Apple also restricts what information can be stored on the device. For example, iPhone users are obliged to transfer any music files on the phone through Apple iTunes software. If you cannot or do not wish to run iTunes – no music for you. Additionally, iTunes will automatically delete all the music tracks on your phone if you try to transfer files from more than one computer, due to digital rights management software that assumes that access from more than one computer means that the file has been shared illegally. It's a bit like buying spectacles that control the conditions under which you're allowed to read books. Or a backpack that will destroy all its contents if you attempt to carry items bought from different stores.
The same issue also affects which applications can be installed.
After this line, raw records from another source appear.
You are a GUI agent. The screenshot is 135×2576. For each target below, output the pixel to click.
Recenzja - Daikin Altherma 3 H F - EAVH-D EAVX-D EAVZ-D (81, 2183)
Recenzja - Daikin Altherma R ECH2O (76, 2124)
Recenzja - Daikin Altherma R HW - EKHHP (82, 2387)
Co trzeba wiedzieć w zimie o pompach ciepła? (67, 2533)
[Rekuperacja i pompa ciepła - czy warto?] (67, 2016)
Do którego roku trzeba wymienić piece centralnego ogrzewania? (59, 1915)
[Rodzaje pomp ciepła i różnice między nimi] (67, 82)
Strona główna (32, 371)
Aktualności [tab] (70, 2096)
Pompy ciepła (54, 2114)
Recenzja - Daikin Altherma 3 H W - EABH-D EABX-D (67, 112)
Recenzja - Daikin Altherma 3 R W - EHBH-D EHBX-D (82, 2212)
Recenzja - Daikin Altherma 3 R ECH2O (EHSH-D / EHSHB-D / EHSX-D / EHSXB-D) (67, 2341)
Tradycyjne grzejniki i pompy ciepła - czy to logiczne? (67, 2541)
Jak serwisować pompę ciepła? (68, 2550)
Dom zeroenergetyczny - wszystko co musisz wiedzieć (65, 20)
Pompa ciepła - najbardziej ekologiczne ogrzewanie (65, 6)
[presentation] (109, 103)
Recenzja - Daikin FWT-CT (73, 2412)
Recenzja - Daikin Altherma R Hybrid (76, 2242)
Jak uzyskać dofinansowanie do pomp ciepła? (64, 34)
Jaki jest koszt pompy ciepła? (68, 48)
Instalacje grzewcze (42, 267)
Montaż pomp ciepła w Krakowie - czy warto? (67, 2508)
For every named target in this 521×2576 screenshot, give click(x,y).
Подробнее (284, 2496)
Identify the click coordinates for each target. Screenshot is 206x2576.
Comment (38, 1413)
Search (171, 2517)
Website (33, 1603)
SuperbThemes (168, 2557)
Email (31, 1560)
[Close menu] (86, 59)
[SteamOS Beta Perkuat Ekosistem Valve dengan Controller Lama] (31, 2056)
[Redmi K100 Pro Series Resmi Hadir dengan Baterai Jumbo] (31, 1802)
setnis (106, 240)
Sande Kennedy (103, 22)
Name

If you learn how write code, you can develop your own applications to solve your own unique problems. But the iPhone doesn't allow you to run those programs: only software authorised by Apple and distributed via the Apple Store is permitted.
Why so tightly control what we can do with our devices? Some may argue that these restrictions are necessary in favour of security. If we look again at computers, however, we find that Linux, an open source non-commercial operating system, is also the most secure. It's true that the Android mobile phone operating system, which is more open, is not as secure as the iOS operating system that runs Apple's iPhone. But it shows that it is possible to have a system that is both secure and open.
In fact, iOS is built around several open source software projects – those whose internal workings are open to anyone to view or modify, for free. But while elements of iOS are open source, they are used as part of a tightly closed system. Android, an open source mobile phone operating system originally created by Google, is the chief alternative to the iPhone. But Android phones too have many closed source components, and Google is constantly replacing open components with closed source ones.
Another alternative comes in the form of Ubuntu Touch, a recent version of the popular Ubuntu Linux for phones and tablets, although it is not yet widely used. The fact remains that ten years on, the mobile revolution kicked-off by the iPhone has taken us several steps forward and several steps back; leaving us uncertain of whether some day we will actually fully own our devices.